** START RAW DATA **

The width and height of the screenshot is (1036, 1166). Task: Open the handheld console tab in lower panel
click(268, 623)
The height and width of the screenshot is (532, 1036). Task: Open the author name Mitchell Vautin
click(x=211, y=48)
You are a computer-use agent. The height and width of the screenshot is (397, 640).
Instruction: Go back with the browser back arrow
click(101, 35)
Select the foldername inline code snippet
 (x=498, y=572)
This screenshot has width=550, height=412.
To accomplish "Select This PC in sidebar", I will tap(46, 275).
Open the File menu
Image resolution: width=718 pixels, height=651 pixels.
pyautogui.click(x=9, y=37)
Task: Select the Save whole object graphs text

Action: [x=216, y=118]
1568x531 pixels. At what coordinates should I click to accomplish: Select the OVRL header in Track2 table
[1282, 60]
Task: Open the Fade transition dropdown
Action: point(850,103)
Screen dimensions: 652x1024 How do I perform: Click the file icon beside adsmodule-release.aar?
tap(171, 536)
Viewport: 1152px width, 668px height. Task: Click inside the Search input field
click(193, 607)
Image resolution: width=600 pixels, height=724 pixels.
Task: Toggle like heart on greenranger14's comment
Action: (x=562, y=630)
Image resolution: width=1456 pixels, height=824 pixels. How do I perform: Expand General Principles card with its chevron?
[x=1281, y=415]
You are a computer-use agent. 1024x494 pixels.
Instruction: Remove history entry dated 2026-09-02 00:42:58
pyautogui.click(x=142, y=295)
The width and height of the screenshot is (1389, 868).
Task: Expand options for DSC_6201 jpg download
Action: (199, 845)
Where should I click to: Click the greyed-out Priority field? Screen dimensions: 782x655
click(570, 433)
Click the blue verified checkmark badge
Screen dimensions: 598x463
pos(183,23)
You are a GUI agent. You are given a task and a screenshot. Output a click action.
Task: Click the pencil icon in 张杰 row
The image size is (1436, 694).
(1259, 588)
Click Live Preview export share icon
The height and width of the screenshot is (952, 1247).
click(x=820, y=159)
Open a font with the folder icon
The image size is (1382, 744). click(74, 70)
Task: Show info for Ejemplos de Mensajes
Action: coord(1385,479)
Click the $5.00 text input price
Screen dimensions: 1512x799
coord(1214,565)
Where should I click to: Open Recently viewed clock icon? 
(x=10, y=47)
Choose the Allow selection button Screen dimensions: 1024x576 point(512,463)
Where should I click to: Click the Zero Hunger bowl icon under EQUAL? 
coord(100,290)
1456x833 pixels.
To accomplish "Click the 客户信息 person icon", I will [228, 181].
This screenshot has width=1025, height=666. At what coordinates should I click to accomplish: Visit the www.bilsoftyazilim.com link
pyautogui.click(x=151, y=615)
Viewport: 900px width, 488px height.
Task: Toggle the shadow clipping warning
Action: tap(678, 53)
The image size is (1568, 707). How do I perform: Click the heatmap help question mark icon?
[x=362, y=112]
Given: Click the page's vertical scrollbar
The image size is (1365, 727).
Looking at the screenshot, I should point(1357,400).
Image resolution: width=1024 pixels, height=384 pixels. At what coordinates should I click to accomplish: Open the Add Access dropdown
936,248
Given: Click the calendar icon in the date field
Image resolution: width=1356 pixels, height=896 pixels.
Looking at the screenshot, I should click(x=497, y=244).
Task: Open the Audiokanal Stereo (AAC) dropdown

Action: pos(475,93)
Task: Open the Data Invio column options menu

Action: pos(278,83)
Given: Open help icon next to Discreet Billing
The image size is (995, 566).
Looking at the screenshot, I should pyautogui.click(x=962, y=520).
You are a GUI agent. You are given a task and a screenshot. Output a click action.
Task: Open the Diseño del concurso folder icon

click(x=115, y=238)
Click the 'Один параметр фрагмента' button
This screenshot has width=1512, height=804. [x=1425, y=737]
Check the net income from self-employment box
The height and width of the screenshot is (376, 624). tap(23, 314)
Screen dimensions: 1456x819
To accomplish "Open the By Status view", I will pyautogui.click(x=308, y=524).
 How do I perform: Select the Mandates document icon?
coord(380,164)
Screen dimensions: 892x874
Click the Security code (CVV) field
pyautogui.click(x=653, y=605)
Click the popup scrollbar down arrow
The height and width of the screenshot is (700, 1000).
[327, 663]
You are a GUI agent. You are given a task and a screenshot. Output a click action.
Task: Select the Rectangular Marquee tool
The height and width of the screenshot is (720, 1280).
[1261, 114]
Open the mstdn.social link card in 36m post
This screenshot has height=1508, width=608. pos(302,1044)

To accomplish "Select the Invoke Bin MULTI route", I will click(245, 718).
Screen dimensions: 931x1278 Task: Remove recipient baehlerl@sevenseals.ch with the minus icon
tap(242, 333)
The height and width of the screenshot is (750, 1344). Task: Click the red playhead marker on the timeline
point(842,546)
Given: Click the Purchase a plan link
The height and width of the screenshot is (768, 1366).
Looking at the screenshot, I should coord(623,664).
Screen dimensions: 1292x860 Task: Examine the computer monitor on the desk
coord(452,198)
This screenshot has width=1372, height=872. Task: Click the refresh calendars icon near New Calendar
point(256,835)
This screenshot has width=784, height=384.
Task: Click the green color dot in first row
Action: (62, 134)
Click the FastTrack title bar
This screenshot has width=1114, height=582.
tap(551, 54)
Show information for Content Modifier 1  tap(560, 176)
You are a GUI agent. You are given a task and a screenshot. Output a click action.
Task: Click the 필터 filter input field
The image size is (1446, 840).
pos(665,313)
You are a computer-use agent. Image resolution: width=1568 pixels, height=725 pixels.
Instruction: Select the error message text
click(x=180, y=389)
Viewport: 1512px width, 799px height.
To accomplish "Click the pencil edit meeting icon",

** END RAW DATA **

● WHAT YOU WILL DO: Copy out every line of the records above, character for character, in the same order.

● CORRECT OUTPUT:
The width and height of the screenshot is (1036, 1166). Task: Open the handheld console tab in lower panel
click(268, 623)
The height and width of the screenshot is (532, 1036). Task: Open the author name Mitchell Vautin
click(x=211, y=48)
You are a computer-use agent. The height and width of the screenshot is (397, 640).
Instruction: Go back with the browser back arrow
click(101, 35)
Select the foldername inline code snippet
 (x=498, y=572)
This screenshot has width=550, height=412.
To accomplish "Select This PC in sidebar", I will tap(46, 275).
Open the File menu
Image resolution: width=718 pixels, height=651 pixels.
pyautogui.click(x=9, y=37)
Task: Select the Save whole object graphs text

Action: [x=216, y=118]
1568x531 pixels. At what coordinates should I click to accomplish: Select the OVRL header in Track2 table
[1282, 60]
Task: Open the Fade transition dropdown
Action: point(850,103)
Screen dimensions: 652x1024 How do I perform: Click the file icon beside adsmodule-release.aar?
tap(171, 536)
Viewport: 1152px width, 668px height. Task: Click inside the Search input field
click(193, 607)
Image resolution: width=600 pixels, height=724 pixels.
Task: Toggle like heart on greenranger14's comment
Action: (x=562, y=630)
Image resolution: width=1456 pixels, height=824 pixels. How do I perform: Expand General Principles card with its chevron?
[x=1281, y=415]
You are a computer-use agent. 1024x494 pixels.
Instruction: Remove history entry dated 2026-09-02 00:42:58
pyautogui.click(x=142, y=295)
The width and height of the screenshot is (1389, 868).
Task: Expand options for DSC_6201 jpg download
Action: (199, 845)
Where should I click to: Click the greyed-out Priority field? Screen dimensions: 782x655
click(570, 433)
Click the blue verified checkmark badge
Screen dimensions: 598x463
pos(183,23)
You are a GUI agent. You are given a task and a screenshot. Output a click action.
Task: Click the pencil icon in 张杰 row
The image size is (1436, 694).
(1259, 588)
Click Live Preview export share icon
The height and width of the screenshot is (952, 1247).
click(x=820, y=159)
Open a font with the folder icon
The image size is (1382, 744). click(74, 70)
Task: Show info for Ejemplos de Mensajes
Action: coord(1385,479)
Click the $5.00 text input price
Screen dimensions: 1512x799
coord(1214,565)
Where should I click to: Open Recently viewed clock icon? 
(x=10, y=47)
Choose the Allow selection button Screen dimensions: 1024x576 point(512,463)
Where should I click to: Click the Zero Hunger bowl icon under EQUAL? 
coord(100,290)
1456x833 pixels.
To accomplish "Click the 客户信息 person icon", I will [228, 181].
This screenshot has width=1025, height=666. At what coordinates should I click to accomplish: Visit the www.bilsoftyazilim.com link
pyautogui.click(x=151, y=615)
Viewport: 900px width, 488px height.
Task: Toggle the shadow clipping warning
Action: tap(678, 53)
The image size is (1568, 707). How do I perform: Click the heatmap help question mark icon?
[x=362, y=112]
Given: Click the page's vertical scrollbar
The image size is (1365, 727).
Looking at the screenshot, I should point(1357,400).
Image resolution: width=1024 pixels, height=384 pixels. At what coordinates should I click to accomplish: Open the Add Access dropdown
936,248
Given: Click the calendar icon in the date field
Image resolution: width=1356 pixels, height=896 pixels.
Looking at the screenshot, I should click(x=497, y=244).
Task: Open the Audiokanal Stereo (AAC) dropdown

Action: pos(475,93)
Task: Open the Data Invio column options menu

Action: pos(278,83)
Given: Open help icon next to Discreet Billing
The image size is (995, 566).
Looking at the screenshot, I should pyautogui.click(x=962, y=520).
You are a GUI agent. You are given a task and a screenshot. Output a click action.
Task: Open the Diseño del concurso folder icon

click(x=115, y=238)
Click the 'Один параметр фрагмента' button
This screenshot has width=1512, height=804. [x=1425, y=737]
Check the net income from self-employment box
The height and width of the screenshot is (376, 624). tap(23, 314)
Screen dimensions: 1456x819
To accomplish "Open the By Status view", I will pyautogui.click(x=308, y=524).
 How do I perform: Select the Mandates document icon?
coord(380,164)
Screen dimensions: 892x874
Click the Security code (CVV) field
pyautogui.click(x=653, y=605)
Click the popup scrollbar down arrow
The height and width of the screenshot is (700, 1000).
[327, 663]
You are a GUI agent. You are given a task and a screenshot. Output a click action.
Task: Select the Rectangular Marquee tool
The height and width of the screenshot is (720, 1280).
[1261, 114]
Open the mstdn.social link card in 36m post
This screenshot has height=1508, width=608. pos(302,1044)

To accomplish "Select the Invoke Bin MULTI route", I will click(245, 718).
Screen dimensions: 931x1278 Task: Remove recipient baehlerl@sevenseals.ch with the minus icon
tap(242, 333)
The height and width of the screenshot is (750, 1344). Task: Click the red playhead marker on the timeline
point(842,546)
Given: Click the Purchase a plan link
The height and width of the screenshot is (768, 1366).
Looking at the screenshot, I should coord(623,664).
Screen dimensions: 1292x860 Task: Examine the computer monitor on the desk
coord(452,198)
This screenshot has width=1372, height=872. Task: Click the refresh calendars icon near New Calendar
point(256,835)
This screenshot has width=784, height=384.
Task: Click the green color dot in first row
Action: (62, 134)
Click the FastTrack title bar
This screenshot has width=1114, height=582.
tap(551, 54)
Show information for Content Modifier 1  tap(560, 176)
You are a GUI agent. You are given a task and a screenshot. Output a click action.
Task: Click the 필터 filter input field
The image size is (1446, 840).
pos(665,313)
You are a computer-use agent. Image resolution: width=1568 pixels, height=725 pixels.
Instruction: Select the error message text
click(x=180, y=389)
Viewport: 1512px width, 799px height.
To accomplish "Click the pencil edit meeting icon",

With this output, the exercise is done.